Job's friends blamed him as a wicked man, because he was so afflicted; here he describes their unkindness, showing that what they condemned was capable of excuse. Harsh language from friends, greatly adds to the weight of afflictions: yet it is best not to lay it to heart, lest we harbour resentment. Rather let us look to Him who endured the contradiction of sinners against himself, and was treated with far more cruelty than Job was, or we can be.

Commentary on Job 19:8-22

(Read Job 19:8-22)

How doleful are Job's complaints! What is the fire of hell but the wrath of God! Seared consciences will feel it hereafter, but do not fear it now: enlightened consciences fear it now, but shall not feel it hereafter. It is a very common mistake to think that those whom God afflicts he treats as his enemies. Every creature is that to us which God makes it to be; yet this does not excuse Job's relations and friends. How uncertain is the friendship of men! but if God be our Friend, he will not fail us in time of need. What little reason we have to indulge the body, which, after all our care, is consumed by diseases it has in itself. Job recommends himself to the compassion of his friends, and justly blames their harshness. It is very distressing to one who loves God, to be bereaved at once of outward comfort and of inward consolation; yet if this, and more, come upon a believer, it does not weaken the proof of his being a child of God and heir of glory.

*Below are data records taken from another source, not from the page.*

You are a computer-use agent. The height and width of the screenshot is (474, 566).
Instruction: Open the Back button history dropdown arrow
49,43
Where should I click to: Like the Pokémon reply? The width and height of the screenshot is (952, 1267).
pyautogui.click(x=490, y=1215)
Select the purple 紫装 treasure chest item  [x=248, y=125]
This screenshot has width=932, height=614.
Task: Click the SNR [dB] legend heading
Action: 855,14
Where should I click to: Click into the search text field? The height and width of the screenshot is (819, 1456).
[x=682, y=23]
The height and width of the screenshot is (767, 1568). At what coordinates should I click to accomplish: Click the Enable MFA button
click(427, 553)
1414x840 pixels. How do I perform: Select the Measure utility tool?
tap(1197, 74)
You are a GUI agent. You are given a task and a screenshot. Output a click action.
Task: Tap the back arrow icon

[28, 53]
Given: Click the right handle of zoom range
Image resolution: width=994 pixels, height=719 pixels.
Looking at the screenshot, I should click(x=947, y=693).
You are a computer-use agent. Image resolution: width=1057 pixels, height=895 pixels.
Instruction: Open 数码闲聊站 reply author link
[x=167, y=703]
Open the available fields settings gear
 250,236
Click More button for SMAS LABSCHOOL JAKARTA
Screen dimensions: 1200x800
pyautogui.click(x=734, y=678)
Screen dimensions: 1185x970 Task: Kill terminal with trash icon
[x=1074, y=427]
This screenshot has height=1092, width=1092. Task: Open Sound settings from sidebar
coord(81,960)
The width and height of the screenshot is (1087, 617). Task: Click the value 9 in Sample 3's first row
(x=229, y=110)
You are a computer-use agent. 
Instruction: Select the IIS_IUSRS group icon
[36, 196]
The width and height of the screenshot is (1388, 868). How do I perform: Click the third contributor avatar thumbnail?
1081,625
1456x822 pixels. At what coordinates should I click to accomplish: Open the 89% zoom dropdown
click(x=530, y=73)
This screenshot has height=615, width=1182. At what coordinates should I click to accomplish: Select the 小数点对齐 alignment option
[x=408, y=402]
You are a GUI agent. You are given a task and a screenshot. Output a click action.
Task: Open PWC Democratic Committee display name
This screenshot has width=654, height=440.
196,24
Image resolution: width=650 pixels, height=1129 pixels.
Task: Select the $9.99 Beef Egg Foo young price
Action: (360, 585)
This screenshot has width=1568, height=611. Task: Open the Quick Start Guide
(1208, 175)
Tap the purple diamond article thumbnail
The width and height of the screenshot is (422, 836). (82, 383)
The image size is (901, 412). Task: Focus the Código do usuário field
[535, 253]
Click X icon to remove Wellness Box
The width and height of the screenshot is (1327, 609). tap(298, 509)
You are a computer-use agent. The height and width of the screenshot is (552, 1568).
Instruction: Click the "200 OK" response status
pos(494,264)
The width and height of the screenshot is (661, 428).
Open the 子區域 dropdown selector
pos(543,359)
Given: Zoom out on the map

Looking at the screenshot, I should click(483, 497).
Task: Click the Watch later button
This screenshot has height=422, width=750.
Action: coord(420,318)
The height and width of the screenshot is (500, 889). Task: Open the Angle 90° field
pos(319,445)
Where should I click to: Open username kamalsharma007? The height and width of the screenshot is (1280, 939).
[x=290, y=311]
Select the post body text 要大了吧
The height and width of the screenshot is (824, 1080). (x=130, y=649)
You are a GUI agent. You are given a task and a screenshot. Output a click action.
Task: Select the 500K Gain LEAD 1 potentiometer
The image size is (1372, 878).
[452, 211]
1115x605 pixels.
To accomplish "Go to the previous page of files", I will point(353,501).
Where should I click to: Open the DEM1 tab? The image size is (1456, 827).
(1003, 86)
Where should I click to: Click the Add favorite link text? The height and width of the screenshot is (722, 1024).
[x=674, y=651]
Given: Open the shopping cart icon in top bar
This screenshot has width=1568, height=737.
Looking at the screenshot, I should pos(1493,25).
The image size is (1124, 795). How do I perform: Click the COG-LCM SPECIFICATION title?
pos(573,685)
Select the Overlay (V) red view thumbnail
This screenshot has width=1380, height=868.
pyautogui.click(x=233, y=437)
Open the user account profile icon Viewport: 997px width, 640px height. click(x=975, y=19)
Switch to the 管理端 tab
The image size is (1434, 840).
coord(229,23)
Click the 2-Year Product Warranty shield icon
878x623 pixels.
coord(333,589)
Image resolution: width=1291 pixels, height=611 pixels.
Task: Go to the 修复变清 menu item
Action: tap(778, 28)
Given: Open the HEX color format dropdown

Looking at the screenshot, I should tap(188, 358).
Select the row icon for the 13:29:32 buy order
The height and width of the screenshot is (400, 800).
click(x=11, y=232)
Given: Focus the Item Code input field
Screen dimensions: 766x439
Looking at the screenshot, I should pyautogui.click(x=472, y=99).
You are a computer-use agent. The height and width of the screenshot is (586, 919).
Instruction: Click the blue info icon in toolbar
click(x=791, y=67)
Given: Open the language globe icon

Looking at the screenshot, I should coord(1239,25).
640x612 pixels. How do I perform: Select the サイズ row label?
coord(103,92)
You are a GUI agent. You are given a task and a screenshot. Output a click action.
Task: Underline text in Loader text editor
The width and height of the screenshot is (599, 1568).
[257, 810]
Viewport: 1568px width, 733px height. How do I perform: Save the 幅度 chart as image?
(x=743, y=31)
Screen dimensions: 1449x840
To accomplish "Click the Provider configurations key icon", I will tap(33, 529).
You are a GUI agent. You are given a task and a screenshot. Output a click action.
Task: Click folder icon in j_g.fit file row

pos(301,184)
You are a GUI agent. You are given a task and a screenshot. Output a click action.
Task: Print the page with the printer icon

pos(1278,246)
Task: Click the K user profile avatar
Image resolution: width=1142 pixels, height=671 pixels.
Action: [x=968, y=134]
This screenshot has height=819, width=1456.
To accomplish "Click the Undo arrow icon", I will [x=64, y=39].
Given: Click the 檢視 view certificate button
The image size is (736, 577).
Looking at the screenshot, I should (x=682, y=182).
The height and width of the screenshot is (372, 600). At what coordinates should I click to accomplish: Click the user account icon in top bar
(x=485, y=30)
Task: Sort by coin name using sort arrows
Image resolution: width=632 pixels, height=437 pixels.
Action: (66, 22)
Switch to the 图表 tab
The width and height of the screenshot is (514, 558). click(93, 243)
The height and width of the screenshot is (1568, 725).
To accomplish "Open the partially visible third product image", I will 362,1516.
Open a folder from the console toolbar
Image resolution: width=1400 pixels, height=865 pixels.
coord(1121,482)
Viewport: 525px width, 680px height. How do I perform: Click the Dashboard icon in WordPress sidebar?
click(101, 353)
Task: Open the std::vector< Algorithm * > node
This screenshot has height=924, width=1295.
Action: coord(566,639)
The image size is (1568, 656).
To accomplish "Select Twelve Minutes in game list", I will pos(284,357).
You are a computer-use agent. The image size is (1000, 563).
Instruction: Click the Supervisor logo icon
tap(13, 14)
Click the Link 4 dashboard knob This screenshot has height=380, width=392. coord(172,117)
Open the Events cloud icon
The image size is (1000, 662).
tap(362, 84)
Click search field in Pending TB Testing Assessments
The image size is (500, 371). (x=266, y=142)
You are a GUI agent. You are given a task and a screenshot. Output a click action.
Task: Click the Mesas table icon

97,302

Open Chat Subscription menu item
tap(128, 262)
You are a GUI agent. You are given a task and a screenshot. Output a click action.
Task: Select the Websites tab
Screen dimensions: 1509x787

Commentary on Job 19:23-29

(Read Job 19:23-29)

The Spirit of God, at this time, seems to have powerfully wrought on the mind of Job. Here he witnessed a good confession; declared the soundness of his faith, and the assurance of his hope. Here is much of Christ and heaven; and he that said such things are these, declared plainly that he sought the better country, that is, the heavenly. Job was taught of God to believe in a living Redeemer; to look for the resurrection of the dead, and the life of the world to come; he comforted himself with the expectation of these. Job was assured, that this Redeemer of sinners from the yoke of Satan and the condemnation of sin, was his Redeemer, and expected salvation through him; and that he was a living Redeemer, though not yet come in the flesh; and that at the last day he would appear as the Judge of the world, to raise the dead, and complete the redemption of his people. With what pleasure holy Job enlarges upon this! May these faithful sayings be engraved by the Holy Spirit upon our hearts. We are all concerned to see that the root of the matter be in us. A living, quickening, commanding principle of grace in the heart, is the root of the matter; as necessary to our religion as the root of the tree, to which it owes both its fixedness and its fruitfulness. Job and his friends differed concerning the methods of Providence, but they agreed in the root of the matter, the belief of another world.